Los otros viejos son el grupo de las Viejas Glorias, jugadores de bolos que Holly entrevista en busca del paradero de Bonnie y de otros desaparecidos. Uno está en una batalla que le tiene la piel estirada hasta el punto de la sequedad momificada; otro tiene que ser traducido por su esposa, porque un ACV no lo deja hablar; el propio tío de Holly, con quien ella quiere hablar de su madre muerta, tiene Alzheimer y no puede ayudarla en nada.
Holly es una novela divertida, ligera dentro de los parámetros del género y de King, y quizá un poco molesta en su tratamiento de la epidemia, o quizá es que resulta insoportable volver a leer sobre N95, Moderno, Pfizer, falsa gripe, alcohol en gel, dos vacunas, circulación de aire. En las notas finales, King apunto que no es “pontificación”, aunque a él no le molesta y agrega: “Considero que la narrativa es más creíble cuando coexiste con los acontecimientos del mundo real. La propia Holly es un tanto hipocondriaca. Me pareció natural que ella tuviera opiniones firmes sobre el covid y extremara las precauciones. Mis opiniones coinciden con las suyas, pero me gustaría pensar que, si hubiera elegido un personaje antivacunación como protagonista ofrecería una representación justa de esos puntos de vista”.

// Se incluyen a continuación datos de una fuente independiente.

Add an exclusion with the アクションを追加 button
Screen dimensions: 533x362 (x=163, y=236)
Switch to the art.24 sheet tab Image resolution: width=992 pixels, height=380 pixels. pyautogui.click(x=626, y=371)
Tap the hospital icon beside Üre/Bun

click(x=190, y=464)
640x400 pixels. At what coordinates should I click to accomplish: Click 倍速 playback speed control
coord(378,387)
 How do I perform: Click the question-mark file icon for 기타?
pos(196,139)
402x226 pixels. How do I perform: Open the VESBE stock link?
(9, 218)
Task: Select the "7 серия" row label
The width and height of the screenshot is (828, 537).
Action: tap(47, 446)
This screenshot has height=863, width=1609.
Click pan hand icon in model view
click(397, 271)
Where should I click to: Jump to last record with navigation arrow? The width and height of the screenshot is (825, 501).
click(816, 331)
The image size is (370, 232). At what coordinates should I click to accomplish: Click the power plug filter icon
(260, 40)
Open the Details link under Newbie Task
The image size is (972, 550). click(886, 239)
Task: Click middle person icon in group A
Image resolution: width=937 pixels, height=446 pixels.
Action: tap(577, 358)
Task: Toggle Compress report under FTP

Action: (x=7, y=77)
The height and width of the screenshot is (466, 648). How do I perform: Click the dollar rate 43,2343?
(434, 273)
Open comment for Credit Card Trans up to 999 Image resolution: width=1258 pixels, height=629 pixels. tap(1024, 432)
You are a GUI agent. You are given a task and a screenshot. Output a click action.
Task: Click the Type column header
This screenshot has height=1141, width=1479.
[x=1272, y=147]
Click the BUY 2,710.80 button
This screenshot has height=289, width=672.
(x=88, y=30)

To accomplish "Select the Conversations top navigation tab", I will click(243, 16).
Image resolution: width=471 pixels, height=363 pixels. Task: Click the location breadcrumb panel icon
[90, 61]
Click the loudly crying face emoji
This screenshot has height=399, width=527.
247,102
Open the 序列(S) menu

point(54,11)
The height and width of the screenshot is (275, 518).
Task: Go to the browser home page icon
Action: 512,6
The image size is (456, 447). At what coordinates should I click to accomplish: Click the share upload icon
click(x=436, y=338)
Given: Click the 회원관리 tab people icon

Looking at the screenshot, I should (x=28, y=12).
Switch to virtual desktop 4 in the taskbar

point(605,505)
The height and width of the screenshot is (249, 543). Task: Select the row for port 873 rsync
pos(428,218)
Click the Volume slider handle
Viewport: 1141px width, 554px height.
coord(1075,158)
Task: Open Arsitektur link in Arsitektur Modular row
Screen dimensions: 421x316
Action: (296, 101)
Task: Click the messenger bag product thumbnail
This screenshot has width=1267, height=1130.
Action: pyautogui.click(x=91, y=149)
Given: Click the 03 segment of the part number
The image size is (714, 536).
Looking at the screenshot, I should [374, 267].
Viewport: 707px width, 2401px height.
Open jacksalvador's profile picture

La aclaración delata que él se da cuenta de cierto exceso molesto. Sin embargo, como efecto secundario, funciona muy bien en compañía de la presencia cercana de la muerte que todos estos ancianos, los verdaderos protagonistas de Holly, enfrentan de maneras diversas. El covid, quizá, al ponernos a contar muertos hizo renacer con enorme fuerza el funcionamiento de nuestros cuerpos, el horror de su descalabro.